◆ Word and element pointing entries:
+ + +

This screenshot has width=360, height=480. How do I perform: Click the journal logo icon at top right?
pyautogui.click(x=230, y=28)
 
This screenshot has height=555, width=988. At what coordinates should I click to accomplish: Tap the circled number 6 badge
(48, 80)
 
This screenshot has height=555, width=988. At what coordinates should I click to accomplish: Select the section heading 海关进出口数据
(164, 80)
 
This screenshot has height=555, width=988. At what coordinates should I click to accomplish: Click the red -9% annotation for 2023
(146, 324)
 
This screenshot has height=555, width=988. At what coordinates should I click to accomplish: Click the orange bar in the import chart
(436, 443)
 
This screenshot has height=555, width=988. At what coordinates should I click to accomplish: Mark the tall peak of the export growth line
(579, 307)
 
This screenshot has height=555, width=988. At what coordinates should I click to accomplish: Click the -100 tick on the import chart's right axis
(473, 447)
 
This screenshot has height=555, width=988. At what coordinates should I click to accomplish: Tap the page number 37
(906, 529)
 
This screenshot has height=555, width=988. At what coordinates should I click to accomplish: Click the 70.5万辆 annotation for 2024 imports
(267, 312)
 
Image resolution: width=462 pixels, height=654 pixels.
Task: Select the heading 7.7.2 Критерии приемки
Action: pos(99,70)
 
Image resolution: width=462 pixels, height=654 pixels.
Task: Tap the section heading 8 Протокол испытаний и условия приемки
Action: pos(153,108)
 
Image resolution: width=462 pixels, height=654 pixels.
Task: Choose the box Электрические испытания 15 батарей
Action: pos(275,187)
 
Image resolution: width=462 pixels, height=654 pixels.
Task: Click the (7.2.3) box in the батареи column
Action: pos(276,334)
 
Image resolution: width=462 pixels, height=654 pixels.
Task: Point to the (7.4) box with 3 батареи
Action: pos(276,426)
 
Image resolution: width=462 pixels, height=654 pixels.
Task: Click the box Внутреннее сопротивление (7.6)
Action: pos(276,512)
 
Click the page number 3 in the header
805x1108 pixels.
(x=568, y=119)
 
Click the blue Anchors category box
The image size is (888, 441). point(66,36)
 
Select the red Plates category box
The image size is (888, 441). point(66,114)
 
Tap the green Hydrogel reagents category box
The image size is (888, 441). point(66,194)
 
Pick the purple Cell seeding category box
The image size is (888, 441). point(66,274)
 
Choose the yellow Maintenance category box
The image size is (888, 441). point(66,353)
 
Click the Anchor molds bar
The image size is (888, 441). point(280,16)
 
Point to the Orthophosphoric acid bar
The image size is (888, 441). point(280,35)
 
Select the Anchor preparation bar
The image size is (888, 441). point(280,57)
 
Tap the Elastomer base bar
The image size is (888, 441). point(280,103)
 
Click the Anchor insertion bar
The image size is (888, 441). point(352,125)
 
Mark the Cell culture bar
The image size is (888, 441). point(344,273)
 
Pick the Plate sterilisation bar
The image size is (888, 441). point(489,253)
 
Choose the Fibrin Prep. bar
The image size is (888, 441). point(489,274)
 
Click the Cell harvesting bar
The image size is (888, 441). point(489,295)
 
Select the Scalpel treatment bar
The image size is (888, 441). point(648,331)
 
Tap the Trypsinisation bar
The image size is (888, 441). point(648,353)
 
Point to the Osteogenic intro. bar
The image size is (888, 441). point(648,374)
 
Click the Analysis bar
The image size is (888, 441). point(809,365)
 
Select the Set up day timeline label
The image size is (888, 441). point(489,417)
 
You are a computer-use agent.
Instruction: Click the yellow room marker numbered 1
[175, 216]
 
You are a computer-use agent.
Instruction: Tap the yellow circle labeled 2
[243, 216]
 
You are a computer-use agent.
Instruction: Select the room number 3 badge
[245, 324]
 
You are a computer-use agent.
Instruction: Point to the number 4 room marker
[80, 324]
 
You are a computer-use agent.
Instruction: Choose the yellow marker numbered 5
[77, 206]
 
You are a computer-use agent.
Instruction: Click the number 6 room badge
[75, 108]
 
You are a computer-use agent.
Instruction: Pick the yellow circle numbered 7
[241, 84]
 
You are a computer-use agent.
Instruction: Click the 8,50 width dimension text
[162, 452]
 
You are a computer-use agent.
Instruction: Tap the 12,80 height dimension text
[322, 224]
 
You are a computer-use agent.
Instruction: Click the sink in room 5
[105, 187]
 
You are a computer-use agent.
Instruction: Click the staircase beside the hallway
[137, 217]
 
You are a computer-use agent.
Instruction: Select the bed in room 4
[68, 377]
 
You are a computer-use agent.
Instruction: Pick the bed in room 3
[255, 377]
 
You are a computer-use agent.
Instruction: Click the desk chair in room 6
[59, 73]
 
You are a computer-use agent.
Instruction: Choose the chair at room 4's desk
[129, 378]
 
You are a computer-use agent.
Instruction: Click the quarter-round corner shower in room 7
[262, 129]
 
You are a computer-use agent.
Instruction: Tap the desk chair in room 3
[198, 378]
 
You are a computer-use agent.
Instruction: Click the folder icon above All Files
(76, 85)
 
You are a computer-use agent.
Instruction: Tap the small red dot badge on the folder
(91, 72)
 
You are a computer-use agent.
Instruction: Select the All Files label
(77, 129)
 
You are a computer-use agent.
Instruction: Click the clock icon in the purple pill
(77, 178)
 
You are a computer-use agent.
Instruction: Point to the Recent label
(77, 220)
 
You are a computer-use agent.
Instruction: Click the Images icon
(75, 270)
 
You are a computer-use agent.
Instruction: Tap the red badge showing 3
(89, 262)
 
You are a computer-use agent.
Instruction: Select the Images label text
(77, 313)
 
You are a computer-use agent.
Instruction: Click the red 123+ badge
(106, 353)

+ + +

◆ What to produce: Can you copy out every line of the listing above, word for word?

◆ Written solution:
This screenshot has width=360, height=480. How do I perform: Click the journal logo icon at top right?
pyautogui.click(x=230, y=28)
 
This screenshot has height=555, width=988. At what coordinates should I click to accomplish: Tap the circled number 6 badge
(48, 80)
 
This screenshot has height=555, width=988. At what coordinates should I click to accomplish: Select the section heading 海关进出口数据
(164, 80)
 
This screenshot has height=555, width=988. At what coordinates should I click to accomplish: Click the red -9% annotation for 2023
(146, 324)
 
This screenshot has height=555, width=988. At what coordinates should I click to accomplish: Click the orange bar in the import chart
(436, 443)
 
This screenshot has height=555, width=988. At what coordinates should I click to accomplish: Mark the tall peak of the export growth line
(579, 307)
 
This screenshot has height=555, width=988. At what coordinates should I click to accomplish: Click the -100 tick on the import chart's right axis
(473, 447)
 
This screenshot has height=555, width=988. At what coordinates should I click to accomplish: Tap the page number 37
(906, 529)
 
This screenshot has height=555, width=988. At what coordinates should I click to accomplish: Click the 70.5万辆 annotation for 2024 imports
(267, 312)
 
Image resolution: width=462 pixels, height=654 pixels.
Task: Select the heading 7.7.2 Критерии приемки
Action: pos(99,70)
 
Image resolution: width=462 pixels, height=654 pixels.
Task: Tap the section heading 8 Протокол испытаний и условия приемки
Action: pos(153,108)
 
Image resolution: width=462 pixels, height=654 pixels.
Task: Choose the box Электрические испытания 15 батарей
Action: pos(275,187)
 
Image resolution: width=462 pixels, height=654 pixels.
Task: Click the (7.2.3) box in the батареи column
Action: pos(276,334)
 
Image resolution: width=462 pixels, height=654 pixels.
Task: Point to the (7.4) box with 3 батареи
Action: pos(276,426)
 
Image resolution: width=462 pixels, height=654 pixels.
Task: Click the box Внутреннее сопротивление (7.6)
Action: pos(276,512)
 
Click the page number 3 in the header
805x1108 pixels.
(x=568, y=119)
 
Click the blue Anchors category box
The image size is (888, 441). point(66,36)
 
Select the red Plates category box
The image size is (888, 441). point(66,114)
 
Tap the green Hydrogel reagents category box
The image size is (888, 441). point(66,194)
 
Pick the purple Cell seeding category box
The image size is (888, 441). point(66,274)
 
Choose the yellow Maintenance category box
The image size is (888, 441). point(66,353)
 
Click the Anchor molds bar
The image size is (888, 441). point(280,16)
 
Point to the Orthophosphoric acid bar
The image size is (888, 441). point(280,35)
 
Select the Anchor preparation bar
The image size is (888, 441). point(280,57)
 
Tap the Elastomer base bar
The image size is (888, 441). point(280,103)
 
Click the Anchor insertion bar
The image size is (888, 441). point(352,125)
 
Mark the Cell culture bar
The image size is (888, 441). point(344,273)
 
Pick the Plate sterilisation bar
The image size is (888, 441). point(489,253)
 
Choose the Fibrin Prep. bar
The image size is (888, 441). point(489,274)
 
Click the Cell harvesting bar
The image size is (888, 441). point(489,295)
 
Select the Scalpel treatment bar
The image size is (888, 441). point(648,331)
 
Tap the Trypsinisation bar
The image size is (888, 441). point(648,353)
 
Point to the Osteogenic intro. bar
The image size is (888, 441). point(648,374)
 
Click the Analysis bar
The image size is (888, 441). point(809,365)
 
Select the Set up day timeline label
The image size is (888, 441). point(489,417)
 
You are a computer-use agent.
Instruction: Click the yellow room marker numbered 1
[175, 216]
 
You are a computer-use agent.
Instruction: Tap the yellow circle labeled 2
[243, 216]
 
You are a computer-use agent.
Instruction: Select the room number 3 badge
[245, 324]
 
You are a computer-use agent.
Instruction: Point to the number 4 room marker
[80, 324]
 
You are a computer-use agent.
Instruction: Choose the yellow marker numbered 5
[77, 206]
 
You are a computer-use agent.
Instruction: Click the number 6 room badge
[75, 108]
 
You are a computer-use agent.
Instruction: Pick the yellow circle numbered 7
[241, 84]
 
You are a computer-use agent.
Instruction: Click the 8,50 width dimension text
[162, 452]
 
You are a computer-use agent.
Instruction: Tap the 12,80 height dimension text
[322, 224]
 
You are a computer-use agent.
Instruction: Click the sink in room 5
[105, 187]
 
You are a computer-use agent.
Instruction: Click the staircase beside the hallway
[137, 217]
 
You are a computer-use agent.
Instruction: Select the bed in room 4
[68, 377]
 
You are a computer-use agent.
Instruction: Pick the bed in room 3
[255, 377]
 
You are a computer-use agent.
Instruction: Click the desk chair in room 6
[59, 73]
 
You are a computer-use agent.
Instruction: Choose the chair at room 4's desk
[129, 378]
 
You are a computer-use agent.
Instruction: Click the quarter-round corner shower in room 7
[262, 129]
 
You are a computer-use agent.
Instruction: Tap the desk chair in room 3
[198, 378]
 
You are a computer-use agent.
Instruction: Click the folder icon above All Files
(76, 85)
 
You are a computer-use agent.
Instruction: Tap the small red dot badge on the folder
(91, 72)
 
You are a computer-use agent.
Instruction: Select the All Files label
(77, 129)
 
You are a computer-use agent.
Instruction: Click the clock icon in the purple pill
(77, 178)
 
You are a computer-use agent.
Instruction: Point to the Recent label
(77, 220)
 
You are a computer-use agent.
Instruction: Click the Images icon
(75, 270)
 
You are a computer-use agent.
Instruction: Tap the red badge showing 3
(89, 262)
 
You are a computer-use agent.
Instruction: Select the Images label text
(77, 313)
 
You are a computer-use agent.
Instruction: Click the red 123+ badge
(106, 353)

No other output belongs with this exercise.